3. Gross Description(肉眼所見)
サンプルの大きさ、形状、色、目に見える異常など、肉眼で観察できる情報が記載されています。
4. Microscopic Findings(顕微鏡所見)
病理医が顕微鏡で観察した組織の詳細です。以下の用語がよく出てきます。
- Neoplasm(腫瘍):細胞の異常増殖。がんを含む。
- Benign(良性):がんではなく、転移しにくい。
- Malignant(悪性):がんで、周囲組織や遠隔へ侵襲する可能性がある。
- In situ(原位):がん細胞がまだ原発部位にとどまっている状態。
- Invasive(浸潤性):がん細胞が原発部位を超えて広がっている。
- Metastatic(転移性):がんが他の臓器や組織に転移している。
- Grade(グレード):顕微鏡下で見える細胞の異常度や増殖速度。数値が高いほど悪性度が高い。
- Stage(ステージ):腫瘍の大きさ、リンパ節転移、遠隔転移の有無など、がんの進行度を総合的に評価したもの。
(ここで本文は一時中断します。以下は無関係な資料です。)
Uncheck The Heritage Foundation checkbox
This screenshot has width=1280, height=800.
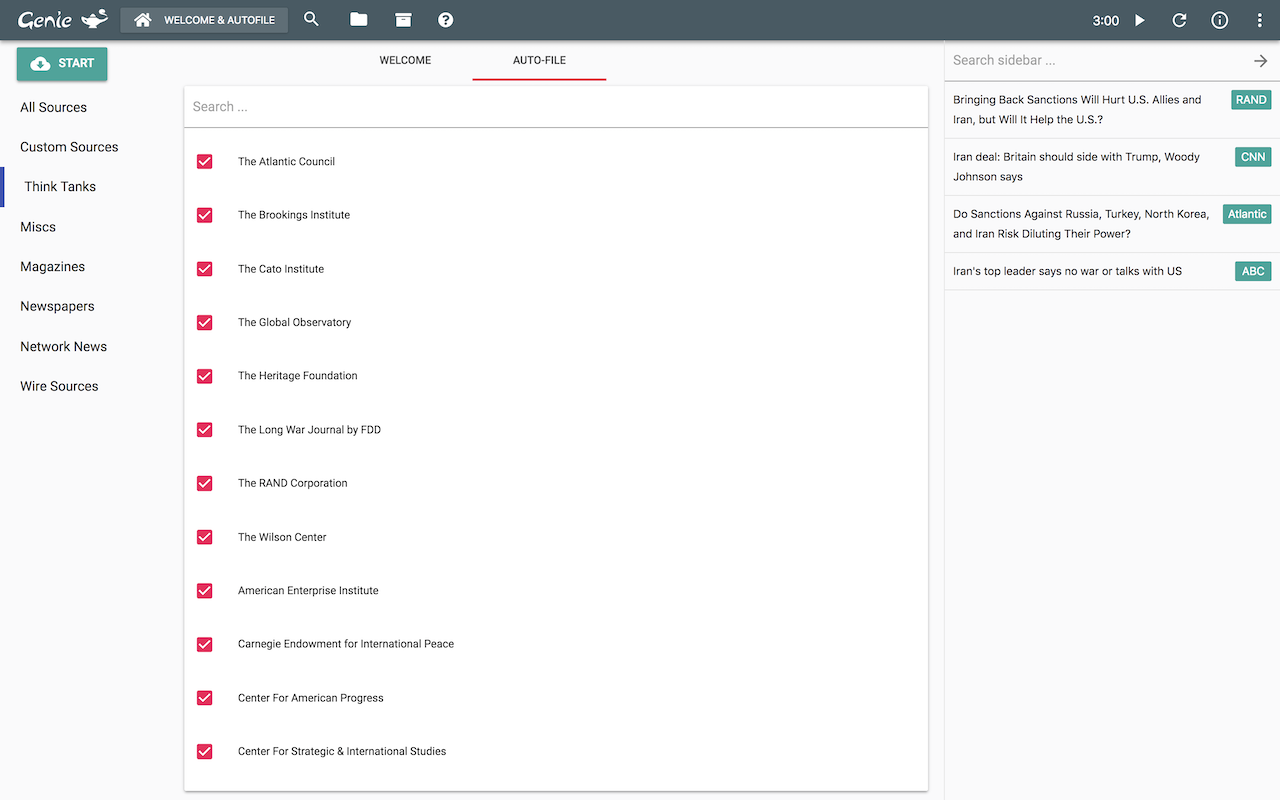point(205,376)
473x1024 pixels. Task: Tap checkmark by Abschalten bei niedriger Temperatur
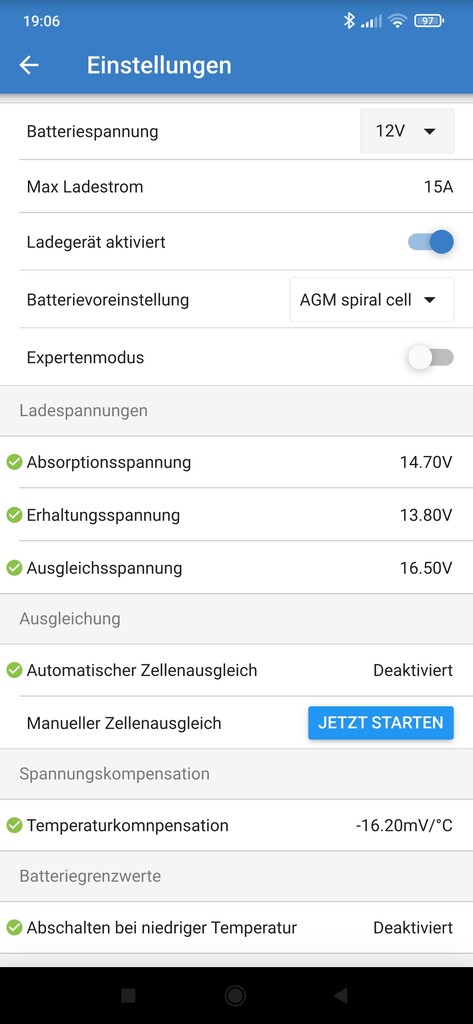point(14,927)
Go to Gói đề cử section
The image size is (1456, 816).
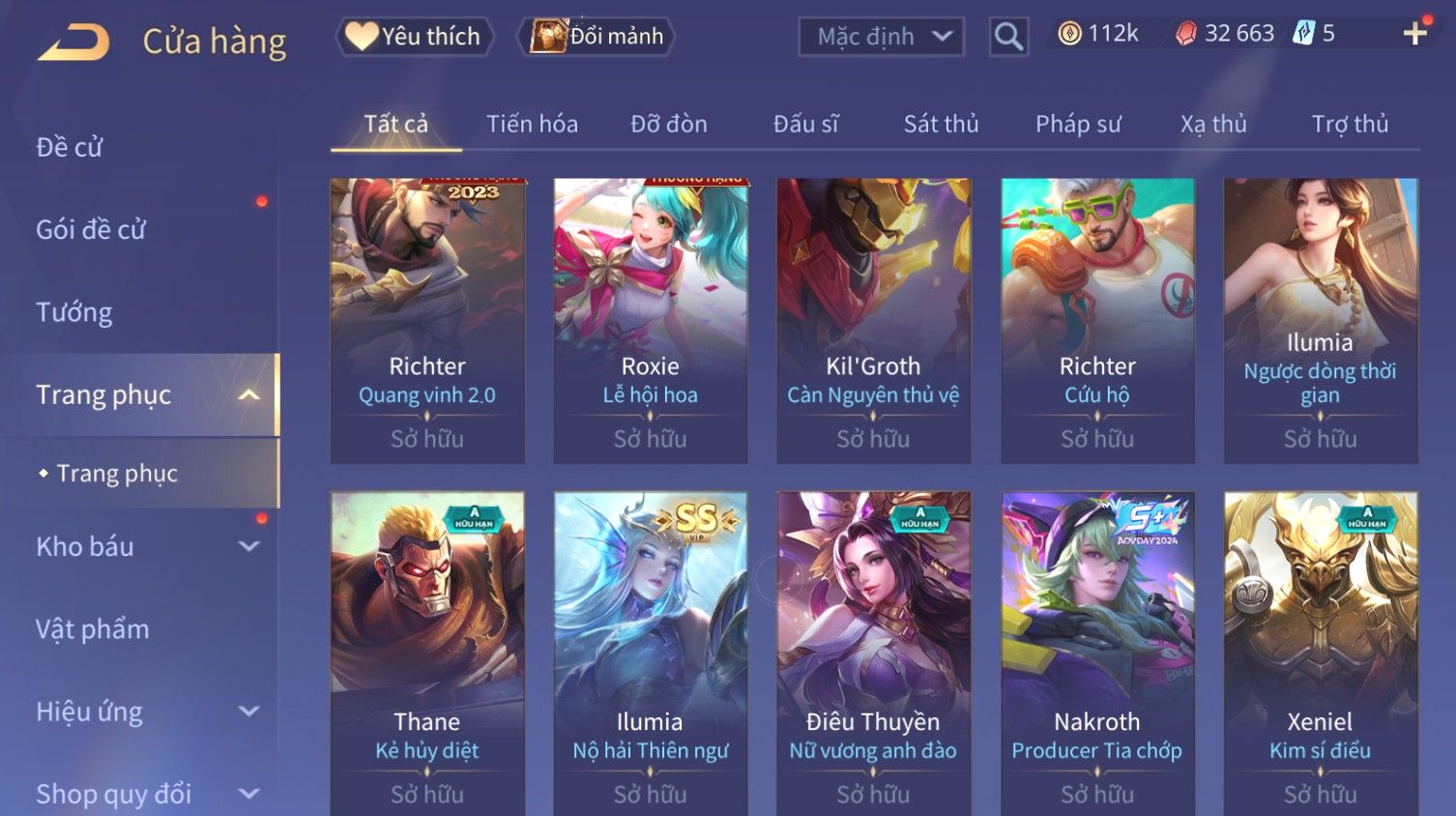(x=91, y=230)
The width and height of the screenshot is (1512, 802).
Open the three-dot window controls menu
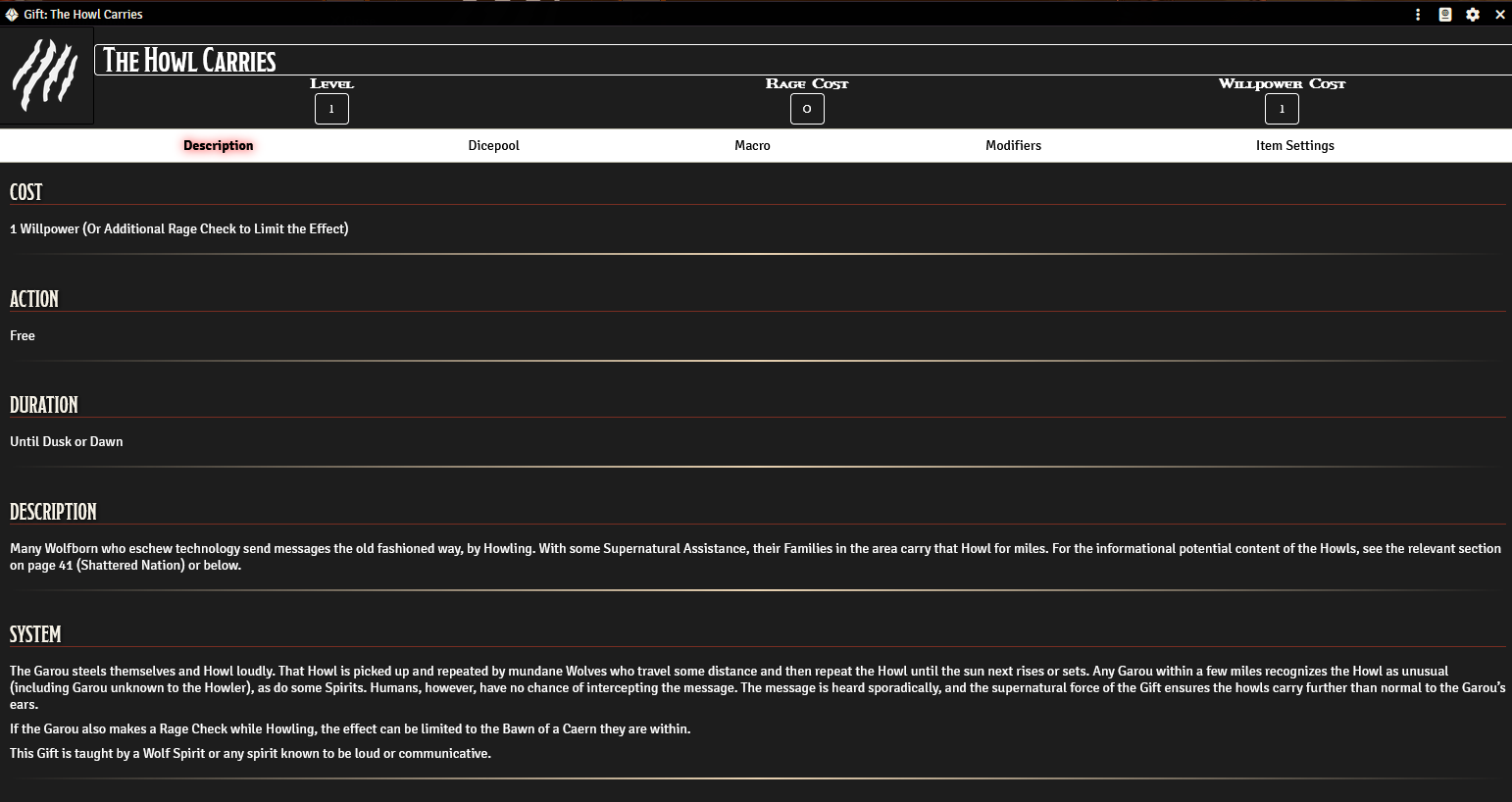[1418, 15]
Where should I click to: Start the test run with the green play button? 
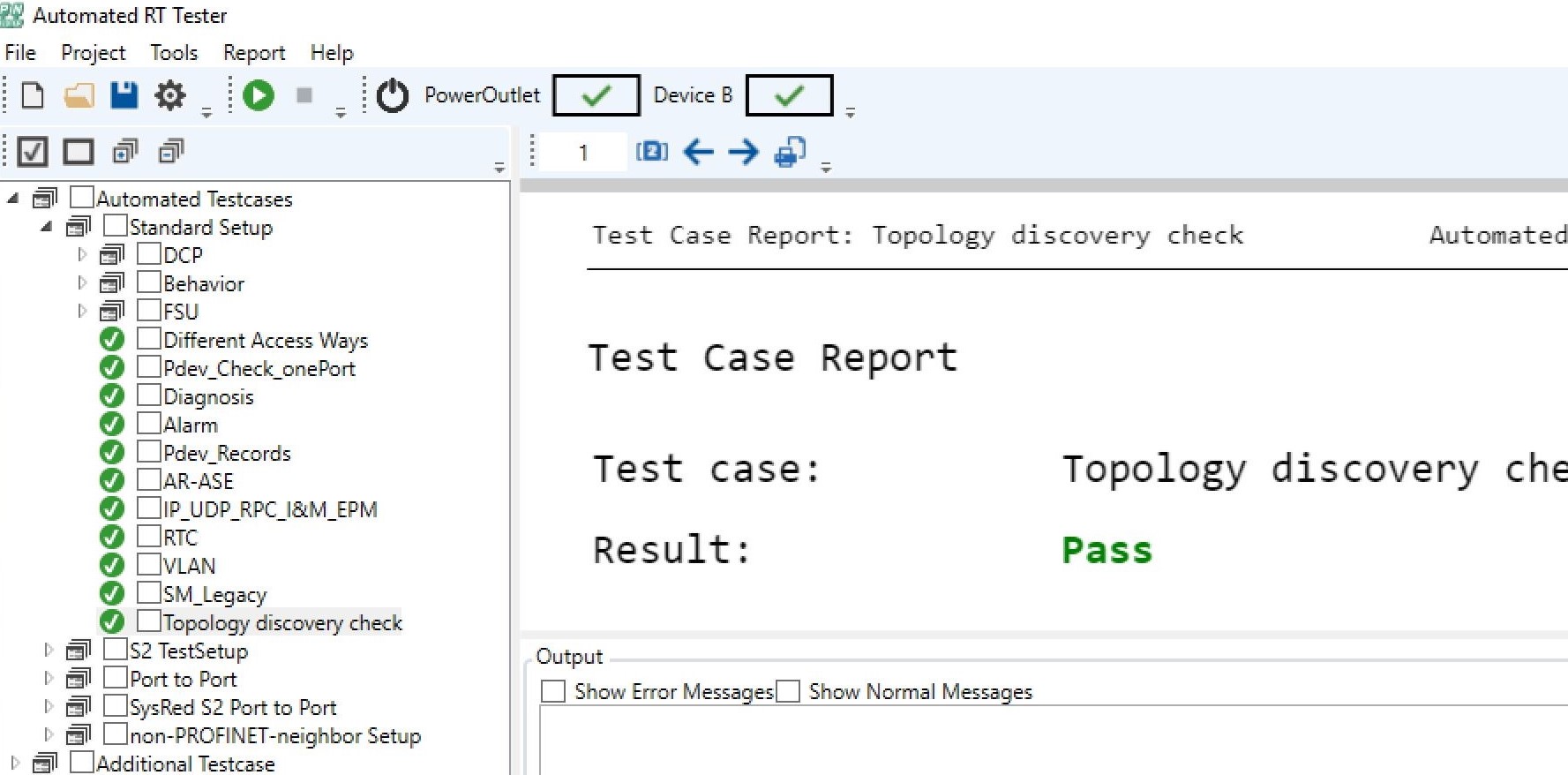pos(259,95)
5. Immunohistochemistry(IHC)・分子検査
組織中の特定タンパク質や遺伝子変異を調べる検査です。結果は治療薬の選択や予後予測に役立ちます。
6. 予後因子
腫瘍サイズ、ステージ、グレード、バイオマーカーの有無など、がんの転帰に影響する要素がまとめられています。
7. コメント・推奨事項
病理医が所見の意義を説明したり、追加検査や治療の方向性を示したりします。
8. 署名・日付
報告書が病理医の署名と作成日で正式に記載されているか確認してください。
がんの病理報告はがんの種類や医療機関により内容が異なることがあります。疑問や不安がある場合は、必ず担当医に相談し、個別の説明を受けましょう。